■ WHAT THE EXERCISE ASKS
Nothing may be left out or changed. Print every entry.

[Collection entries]
*****
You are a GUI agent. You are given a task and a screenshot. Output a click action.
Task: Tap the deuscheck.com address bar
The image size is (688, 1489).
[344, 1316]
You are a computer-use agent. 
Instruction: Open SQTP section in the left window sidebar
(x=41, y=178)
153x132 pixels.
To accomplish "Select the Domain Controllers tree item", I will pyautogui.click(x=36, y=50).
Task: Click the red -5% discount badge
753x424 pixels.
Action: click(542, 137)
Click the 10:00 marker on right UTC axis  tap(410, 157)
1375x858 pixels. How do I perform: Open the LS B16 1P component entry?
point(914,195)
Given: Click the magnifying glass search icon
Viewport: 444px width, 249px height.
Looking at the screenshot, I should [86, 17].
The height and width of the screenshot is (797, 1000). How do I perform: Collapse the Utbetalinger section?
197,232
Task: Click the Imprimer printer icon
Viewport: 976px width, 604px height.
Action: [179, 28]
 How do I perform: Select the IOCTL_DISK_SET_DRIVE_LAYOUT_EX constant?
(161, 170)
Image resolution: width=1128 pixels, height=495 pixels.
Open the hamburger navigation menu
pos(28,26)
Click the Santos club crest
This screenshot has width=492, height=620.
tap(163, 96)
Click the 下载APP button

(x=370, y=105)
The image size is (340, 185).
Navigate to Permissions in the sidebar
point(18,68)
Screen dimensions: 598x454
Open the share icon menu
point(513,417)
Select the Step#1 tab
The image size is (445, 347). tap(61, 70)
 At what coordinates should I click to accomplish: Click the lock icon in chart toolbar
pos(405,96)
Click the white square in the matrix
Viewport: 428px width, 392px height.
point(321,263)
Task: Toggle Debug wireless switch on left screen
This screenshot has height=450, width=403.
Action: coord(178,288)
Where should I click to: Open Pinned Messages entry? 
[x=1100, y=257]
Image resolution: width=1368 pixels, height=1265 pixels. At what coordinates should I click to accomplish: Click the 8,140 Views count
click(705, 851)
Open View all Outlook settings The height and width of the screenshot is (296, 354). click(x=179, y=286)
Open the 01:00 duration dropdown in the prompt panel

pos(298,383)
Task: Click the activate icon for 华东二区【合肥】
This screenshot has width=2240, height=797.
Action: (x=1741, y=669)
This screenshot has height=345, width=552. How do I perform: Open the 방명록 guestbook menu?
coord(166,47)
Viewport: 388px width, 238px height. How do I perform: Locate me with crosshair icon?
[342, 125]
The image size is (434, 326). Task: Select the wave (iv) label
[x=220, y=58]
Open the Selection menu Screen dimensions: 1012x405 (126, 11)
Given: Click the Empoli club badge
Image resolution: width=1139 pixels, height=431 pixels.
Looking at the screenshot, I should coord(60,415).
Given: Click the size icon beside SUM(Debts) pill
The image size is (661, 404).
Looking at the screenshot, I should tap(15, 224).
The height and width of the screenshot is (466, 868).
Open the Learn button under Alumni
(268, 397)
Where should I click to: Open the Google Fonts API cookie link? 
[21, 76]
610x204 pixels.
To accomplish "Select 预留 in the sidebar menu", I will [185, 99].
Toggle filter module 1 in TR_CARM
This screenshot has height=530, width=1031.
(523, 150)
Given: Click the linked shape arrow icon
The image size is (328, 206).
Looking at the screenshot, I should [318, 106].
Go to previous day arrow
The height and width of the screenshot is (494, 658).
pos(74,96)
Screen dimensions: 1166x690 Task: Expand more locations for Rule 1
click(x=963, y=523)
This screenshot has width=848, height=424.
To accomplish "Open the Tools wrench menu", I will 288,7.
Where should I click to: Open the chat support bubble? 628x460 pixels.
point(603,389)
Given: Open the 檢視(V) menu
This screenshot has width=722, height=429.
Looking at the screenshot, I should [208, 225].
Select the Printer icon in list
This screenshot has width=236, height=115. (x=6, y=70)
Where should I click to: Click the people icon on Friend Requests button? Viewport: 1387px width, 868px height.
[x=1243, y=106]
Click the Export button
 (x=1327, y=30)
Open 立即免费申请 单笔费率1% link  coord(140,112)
*****
■ RESPONSE AREA
You are a GUI agent. You are given a task and a screenshot. Output a click action.
Task: Tap the deuscheck.com address bar
The image size is (688, 1489).
[344, 1316]
You are a computer-use agent. 
Instruction: Open SQTP section in the left window sidebar
(x=41, y=178)
153x132 pixels.
To accomplish "Select the Domain Controllers tree item", I will pyautogui.click(x=36, y=50).
Task: Click the red -5% discount badge
753x424 pixels.
Action: click(542, 137)
Click the 10:00 marker on right UTC axis  tap(410, 157)
1375x858 pixels. How do I perform: Open the LS B16 1P component entry?
point(914,195)
Given: Click the magnifying glass search icon
Viewport: 444px width, 249px height.
Looking at the screenshot, I should [86, 17].
The height and width of the screenshot is (797, 1000). How do I perform: Collapse the Utbetalinger section?
197,232
Task: Click the Imprimer printer icon
Viewport: 976px width, 604px height.
Action: [179, 28]
 How do I perform: Select the IOCTL_DISK_SET_DRIVE_LAYOUT_EX constant?
(161, 170)
Image resolution: width=1128 pixels, height=495 pixels.
Open the hamburger navigation menu
pos(28,26)
Click the Santos club crest
This screenshot has width=492, height=620.
tap(163, 96)
Click the 下载APP button

(x=370, y=105)
The image size is (340, 185).
Navigate to Permissions in the sidebar
point(18,68)
Screen dimensions: 598x454
Open the share icon menu
point(513,417)
Select the Step#1 tab
The image size is (445, 347). tap(61, 70)
 At what coordinates should I click to accomplish: Click the lock icon in chart toolbar
pos(405,96)
Click the white square in the matrix
Viewport: 428px width, 392px height.
point(321,263)
Task: Toggle Debug wireless switch on left screen
This screenshot has height=450, width=403.
Action: coord(178,288)
Where should I click to: Open Pinned Messages entry? 
[x=1100, y=257]
Image resolution: width=1368 pixels, height=1265 pixels. At what coordinates should I click to accomplish: Click the 8,140 Views count
click(705, 851)
Open View all Outlook settings The height and width of the screenshot is (296, 354). click(x=179, y=286)
Open the 01:00 duration dropdown in the prompt panel

pos(298,383)
Task: Click the activate icon for 华东二区【合肥】
This screenshot has width=2240, height=797.
Action: (x=1741, y=669)
This screenshot has height=345, width=552. How do I perform: Open the 방명록 guestbook menu?
coord(166,47)
Viewport: 388px width, 238px height. How do I perform: Locate me with crosshair icon?
[342, 125]
The image size is (434, 326). Task: Select the wave (iv) label
[x=220, y=58]
Open the Selection menu Screen dimensions: 1012x405 (126, 11)
Given: Click the Empoli club badge
Image resolution: width=1139 pixels, height=431 pixels.
Looking at the screenshot, I should coord(60,415).
Given: Click the size icon beside SUM(Debts) pill
The image size is (661, 404).
Looking at the screenshot, I should tap(15, 224).
The height and width of the screenshot is (466, 868).
Open the Learn button under Alumni
(268, 397)
Where should I click to: Open the Google Fonts API cookie link? 
[21, 76]
610x204 pixels.
To accomplish "Select 预留 in the sidebar menu", I will [185, 99].
Toggle filter module 1 in TR_CARM
This screenshot has height=530, width=1031.
(523, 150)
Given: Click the linked shape arrow icon
The image size is (328, 206).
Looking at the screenshot, I should [318, 106].
Go to previous day arrow
The height and width of the screenshot is (494, 658).
pos(74,96)
Screen dimensions: 1166x690 Task: Expand more locations for Rule 1
click(x=963, y=523)
This screenshot has width=848, height=424.
To accomplish "Open the Tools wrench menu", I will 288,7.
Where should I click to: Open the chat support bubble? 628x460 pixels.
point(603,389)
Given: Open the 檢視(V) menu
This screenshot has width=722, height=429.
Looking at the screenshot, I should [208, 225].
Select the Printer icon in list
This screenshot has width=236, height=115. (x=6, y=70)
Where should I click to: Click the people icon on Friend Requests button? Viewport: 1387px width, 868px height.
[x=1243, y=106]
Click the Export button
 (x=1327, y=30)
Open 立即免费申请 单笔费率1% link  coord(140,112)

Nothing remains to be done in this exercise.